Learning Across Fields (#4): The Future

Hi,

Hello,

This will be the last installment for my blog series, Learning Across Fields. If you’re familiar with the layout from my original blog post, feel free to skip this next paragraph. I hope you enjoy this month’s theme focusing on the future.

“My goal for this entire blog series is to help newer students gain perspective. I decided that the best way to do so was to also ask my close friends about their university experience. All of my friends that I’ve gathered here are from a diverse array of fields, most of whom are graduating UVic within a year (me included). My hope now is to give people a chance to engage in a reflective dialogue with themselves and maybe with others in our community. In this sense, I encourage whoever is reading this, to ponder these questions as if they were being addressed to you. After all, novel ideas only take fruition from a transdisciplinary network of people. That is why I named this mini blog series, ‘Learning Across Fields’ or LAF for short.”

 

Theme #4: The Future

Question #4: What is the most important thing you have learned during UVic that you will hold onto after graduation?

 

Aidan – Shift in Mindset

Computer Sciences

This is a hard question.

If I had to pick just one “most important” thing, it would be… to have the mindset that if I want to understand something, I absolutely can.

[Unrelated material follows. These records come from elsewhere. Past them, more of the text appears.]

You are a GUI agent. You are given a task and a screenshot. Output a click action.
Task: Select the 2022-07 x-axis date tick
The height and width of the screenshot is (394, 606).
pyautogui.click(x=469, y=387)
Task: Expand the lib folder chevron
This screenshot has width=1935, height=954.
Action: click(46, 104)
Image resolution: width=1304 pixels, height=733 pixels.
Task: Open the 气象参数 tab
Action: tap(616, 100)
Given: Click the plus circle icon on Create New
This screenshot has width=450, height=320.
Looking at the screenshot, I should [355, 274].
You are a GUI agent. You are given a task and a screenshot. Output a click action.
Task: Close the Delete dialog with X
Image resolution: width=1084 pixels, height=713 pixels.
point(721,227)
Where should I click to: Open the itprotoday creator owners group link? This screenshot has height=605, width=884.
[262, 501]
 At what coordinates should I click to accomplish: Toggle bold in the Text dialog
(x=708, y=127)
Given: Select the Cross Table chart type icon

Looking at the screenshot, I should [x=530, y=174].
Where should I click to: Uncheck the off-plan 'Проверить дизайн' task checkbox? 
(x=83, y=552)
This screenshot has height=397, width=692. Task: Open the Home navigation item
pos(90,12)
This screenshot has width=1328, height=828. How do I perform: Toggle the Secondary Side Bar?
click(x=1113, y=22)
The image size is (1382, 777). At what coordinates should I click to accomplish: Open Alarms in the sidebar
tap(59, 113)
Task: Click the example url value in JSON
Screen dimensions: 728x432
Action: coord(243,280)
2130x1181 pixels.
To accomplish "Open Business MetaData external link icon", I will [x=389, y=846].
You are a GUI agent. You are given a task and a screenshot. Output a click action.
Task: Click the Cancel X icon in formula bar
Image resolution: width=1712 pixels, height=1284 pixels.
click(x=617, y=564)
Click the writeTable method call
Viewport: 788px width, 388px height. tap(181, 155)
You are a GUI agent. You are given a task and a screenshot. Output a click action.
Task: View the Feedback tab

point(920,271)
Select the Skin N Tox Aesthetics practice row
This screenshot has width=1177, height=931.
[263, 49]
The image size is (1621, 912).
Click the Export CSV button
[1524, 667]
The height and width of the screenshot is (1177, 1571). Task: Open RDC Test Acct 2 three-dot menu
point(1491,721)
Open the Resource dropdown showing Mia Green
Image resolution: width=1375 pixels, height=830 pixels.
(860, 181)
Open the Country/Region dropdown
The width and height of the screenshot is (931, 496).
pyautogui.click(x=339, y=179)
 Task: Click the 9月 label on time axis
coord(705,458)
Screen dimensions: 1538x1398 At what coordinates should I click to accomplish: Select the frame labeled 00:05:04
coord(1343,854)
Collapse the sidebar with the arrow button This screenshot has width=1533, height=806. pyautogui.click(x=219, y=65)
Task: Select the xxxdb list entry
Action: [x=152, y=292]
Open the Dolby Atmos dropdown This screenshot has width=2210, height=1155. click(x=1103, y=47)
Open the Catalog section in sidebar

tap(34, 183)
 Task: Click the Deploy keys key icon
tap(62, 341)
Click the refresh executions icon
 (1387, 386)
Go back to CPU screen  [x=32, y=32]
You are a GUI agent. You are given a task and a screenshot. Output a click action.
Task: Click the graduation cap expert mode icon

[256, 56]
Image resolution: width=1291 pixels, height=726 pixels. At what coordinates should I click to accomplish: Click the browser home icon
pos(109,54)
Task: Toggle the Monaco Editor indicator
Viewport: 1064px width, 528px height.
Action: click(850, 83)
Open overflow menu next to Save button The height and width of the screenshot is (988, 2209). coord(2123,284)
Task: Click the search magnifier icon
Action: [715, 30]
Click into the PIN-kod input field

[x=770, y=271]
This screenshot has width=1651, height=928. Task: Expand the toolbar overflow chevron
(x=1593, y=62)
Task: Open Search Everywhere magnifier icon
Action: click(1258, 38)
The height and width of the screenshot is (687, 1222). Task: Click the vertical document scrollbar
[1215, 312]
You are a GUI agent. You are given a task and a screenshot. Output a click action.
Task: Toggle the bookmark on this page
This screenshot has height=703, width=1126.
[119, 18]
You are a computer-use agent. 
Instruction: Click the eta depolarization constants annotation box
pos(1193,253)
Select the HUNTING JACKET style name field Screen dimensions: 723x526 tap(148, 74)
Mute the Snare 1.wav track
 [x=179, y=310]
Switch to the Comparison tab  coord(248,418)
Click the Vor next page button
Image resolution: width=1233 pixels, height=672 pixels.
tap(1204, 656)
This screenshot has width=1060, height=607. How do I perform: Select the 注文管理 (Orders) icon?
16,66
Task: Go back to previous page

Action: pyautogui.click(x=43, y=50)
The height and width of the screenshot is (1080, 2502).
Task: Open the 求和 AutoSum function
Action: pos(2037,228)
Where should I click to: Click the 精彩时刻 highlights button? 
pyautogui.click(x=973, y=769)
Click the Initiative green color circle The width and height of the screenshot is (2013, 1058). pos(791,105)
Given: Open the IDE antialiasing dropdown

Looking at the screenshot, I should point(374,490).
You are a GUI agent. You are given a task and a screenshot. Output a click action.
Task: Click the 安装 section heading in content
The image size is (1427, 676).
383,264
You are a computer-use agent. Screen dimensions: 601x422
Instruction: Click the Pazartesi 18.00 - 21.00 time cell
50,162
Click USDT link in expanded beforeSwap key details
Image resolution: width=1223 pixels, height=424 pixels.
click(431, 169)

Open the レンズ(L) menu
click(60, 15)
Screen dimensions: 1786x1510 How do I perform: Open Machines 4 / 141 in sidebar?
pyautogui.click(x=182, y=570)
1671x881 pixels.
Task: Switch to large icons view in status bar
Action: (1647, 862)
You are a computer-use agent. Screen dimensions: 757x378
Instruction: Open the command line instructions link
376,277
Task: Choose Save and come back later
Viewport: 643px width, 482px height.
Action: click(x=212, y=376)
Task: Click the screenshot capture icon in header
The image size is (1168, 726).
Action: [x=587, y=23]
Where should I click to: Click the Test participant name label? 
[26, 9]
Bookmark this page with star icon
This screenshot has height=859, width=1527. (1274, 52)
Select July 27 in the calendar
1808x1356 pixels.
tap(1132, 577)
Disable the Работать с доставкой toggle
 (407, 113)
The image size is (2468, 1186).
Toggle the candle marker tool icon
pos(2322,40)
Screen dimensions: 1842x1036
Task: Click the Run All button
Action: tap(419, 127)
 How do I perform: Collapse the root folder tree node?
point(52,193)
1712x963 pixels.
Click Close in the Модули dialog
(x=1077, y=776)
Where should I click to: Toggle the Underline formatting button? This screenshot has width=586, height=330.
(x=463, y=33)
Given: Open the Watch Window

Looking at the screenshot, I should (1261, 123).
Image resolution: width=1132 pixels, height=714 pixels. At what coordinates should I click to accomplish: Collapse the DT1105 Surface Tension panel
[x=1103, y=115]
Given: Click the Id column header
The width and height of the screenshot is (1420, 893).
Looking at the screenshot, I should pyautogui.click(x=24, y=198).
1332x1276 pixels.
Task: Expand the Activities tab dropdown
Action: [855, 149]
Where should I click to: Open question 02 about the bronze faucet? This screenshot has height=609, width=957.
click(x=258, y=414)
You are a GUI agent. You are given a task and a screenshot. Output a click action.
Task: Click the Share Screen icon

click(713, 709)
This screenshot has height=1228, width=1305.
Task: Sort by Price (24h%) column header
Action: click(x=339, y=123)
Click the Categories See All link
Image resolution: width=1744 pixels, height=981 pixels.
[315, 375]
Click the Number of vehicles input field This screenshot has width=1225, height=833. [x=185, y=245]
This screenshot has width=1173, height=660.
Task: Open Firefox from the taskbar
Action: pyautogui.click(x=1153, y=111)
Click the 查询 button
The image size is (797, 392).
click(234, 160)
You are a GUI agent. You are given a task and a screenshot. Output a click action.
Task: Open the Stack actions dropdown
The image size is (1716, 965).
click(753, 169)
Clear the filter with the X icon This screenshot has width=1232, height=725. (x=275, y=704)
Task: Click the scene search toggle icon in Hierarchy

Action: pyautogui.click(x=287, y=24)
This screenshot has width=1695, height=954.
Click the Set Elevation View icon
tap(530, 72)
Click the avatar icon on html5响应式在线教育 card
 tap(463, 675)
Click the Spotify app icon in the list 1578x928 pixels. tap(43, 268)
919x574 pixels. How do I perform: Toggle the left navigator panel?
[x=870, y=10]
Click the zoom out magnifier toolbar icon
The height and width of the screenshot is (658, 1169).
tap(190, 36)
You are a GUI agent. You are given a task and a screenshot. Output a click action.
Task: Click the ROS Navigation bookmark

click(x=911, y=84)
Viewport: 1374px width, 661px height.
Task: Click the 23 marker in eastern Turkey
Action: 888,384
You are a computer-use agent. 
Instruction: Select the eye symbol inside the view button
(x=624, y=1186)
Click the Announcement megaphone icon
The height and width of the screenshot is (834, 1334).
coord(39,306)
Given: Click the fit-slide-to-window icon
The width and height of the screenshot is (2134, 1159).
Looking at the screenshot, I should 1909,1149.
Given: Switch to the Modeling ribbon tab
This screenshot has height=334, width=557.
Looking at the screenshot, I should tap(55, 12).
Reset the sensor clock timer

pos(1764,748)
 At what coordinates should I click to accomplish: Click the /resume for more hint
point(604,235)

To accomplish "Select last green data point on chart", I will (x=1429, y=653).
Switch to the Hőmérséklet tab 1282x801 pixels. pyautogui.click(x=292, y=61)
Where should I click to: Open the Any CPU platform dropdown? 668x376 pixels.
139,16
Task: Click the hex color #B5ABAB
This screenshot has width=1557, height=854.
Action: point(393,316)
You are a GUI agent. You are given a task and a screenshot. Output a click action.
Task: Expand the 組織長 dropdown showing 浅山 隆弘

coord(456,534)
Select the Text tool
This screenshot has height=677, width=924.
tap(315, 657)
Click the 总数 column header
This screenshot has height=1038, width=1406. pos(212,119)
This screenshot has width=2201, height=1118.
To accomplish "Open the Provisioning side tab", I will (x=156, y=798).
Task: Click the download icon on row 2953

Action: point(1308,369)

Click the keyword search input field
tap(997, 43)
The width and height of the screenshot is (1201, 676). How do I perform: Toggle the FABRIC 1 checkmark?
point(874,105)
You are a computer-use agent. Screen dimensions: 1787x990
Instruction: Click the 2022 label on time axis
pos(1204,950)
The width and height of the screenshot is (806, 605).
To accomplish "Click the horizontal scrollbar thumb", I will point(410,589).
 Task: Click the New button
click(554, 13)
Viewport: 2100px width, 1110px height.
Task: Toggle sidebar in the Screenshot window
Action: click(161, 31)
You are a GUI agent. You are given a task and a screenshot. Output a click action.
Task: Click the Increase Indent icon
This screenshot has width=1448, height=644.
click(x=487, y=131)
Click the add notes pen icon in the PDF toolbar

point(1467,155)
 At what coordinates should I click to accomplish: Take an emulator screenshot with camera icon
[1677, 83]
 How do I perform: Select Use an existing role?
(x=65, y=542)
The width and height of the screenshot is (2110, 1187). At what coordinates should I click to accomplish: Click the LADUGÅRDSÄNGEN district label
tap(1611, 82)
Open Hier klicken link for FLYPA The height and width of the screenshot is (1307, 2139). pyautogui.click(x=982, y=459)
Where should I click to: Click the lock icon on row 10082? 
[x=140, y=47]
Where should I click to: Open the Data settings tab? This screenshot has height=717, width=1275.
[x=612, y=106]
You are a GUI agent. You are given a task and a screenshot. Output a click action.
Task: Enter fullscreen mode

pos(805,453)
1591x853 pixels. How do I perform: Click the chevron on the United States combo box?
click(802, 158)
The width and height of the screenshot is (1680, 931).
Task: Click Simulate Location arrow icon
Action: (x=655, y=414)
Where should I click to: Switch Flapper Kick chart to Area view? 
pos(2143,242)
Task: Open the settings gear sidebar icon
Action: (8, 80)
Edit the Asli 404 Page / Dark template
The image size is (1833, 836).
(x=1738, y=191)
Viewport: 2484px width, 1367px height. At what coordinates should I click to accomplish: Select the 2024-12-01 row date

I used to feel that some things were simply unobtainable for myself, that I would never be able to understand because I wasn’t smart enough. I’ve come to realize that this simply isn’t true.

It may take time, be it a week, a semester, or a whole year, but if you really want to understand something, there’s nothing stopping you from understanding it except your own thoughts and self-doubts. Learning how to push these thoughts of self-doubt aside has allowed me to approach new material with the confidence that I will be able to understand it eventually…and I hope this mindset will stick with me for the rest of my life.

 

Jake – Outside Skills

Earth and Ocean Sciences

People-skills are far more important than getting that extra 5-10% on that exam. Spend more time developing life skills and learn enough in school to excel in what you want to do in life. Make sacrifices where you need to, but recognize when you become too focused on schoolwork.

 

Francis – Life

Political Science

Work isn’t everything, be human.

 

Jose – Balance

Financial Mathematics

Find a balance between your responsibilities and your hobbies because time will always be a finite resource.

 

Colin – Critical Thinking

Biomedical Engineering

The specifics of your classes are important; understanding techniques and memorizing facts have their place. But the most important thing I have learned is how to approach problems: break them down and address them from the ground up.

Only then can you figure out the fundamental principles of a given topic, especially within engineering/sciences. I suspect the same is true for any other major at UVic.

 

Dan – Interactions

Biopsychology/Writing

Talk to the people around you!

Sometimes it just takes the courage to talk to someone next to you to meet a lifelong friend.

I’ve met so many wonderful people through study groups, labs, and campus housing. They don’t all have to be your friend, they can just be there to help make each course more bearable and sometimes fun. It really does sound cliche, but when I reflect back on my time at UVic it’s not the classes that I’ll remember but the people I met along the way that make it worthwhile.

 

Ethan – Passion

Microbiology

I suppose the lesson I will cherish the most after leaving UVic is that…persistence can shape passion.

Looking back, there have been a lot of courses where I didn’t enjoy the material at first glance. I initially felt disengaged and uninterested in the heaps of coursework ahead of me. But I just told myself to stick with it and after a while, the material began to gel. It wasn’t crystal clear, but it made more sense.

I guess, what I’m trying to say is that difficult things take time to learn and you can’t always judge a concept based on your first experience. When you allow yourself to delve into a topic at such a level of personal understanding, you will feel a bond with said topic.

And…

Maybe that’s a part of why we’re all here as students.

To work through difficult concepts, in order to help awaken our individual passions later in life. In doing so, we can realize that the learning process is only beginning once we throw our hats at graduation.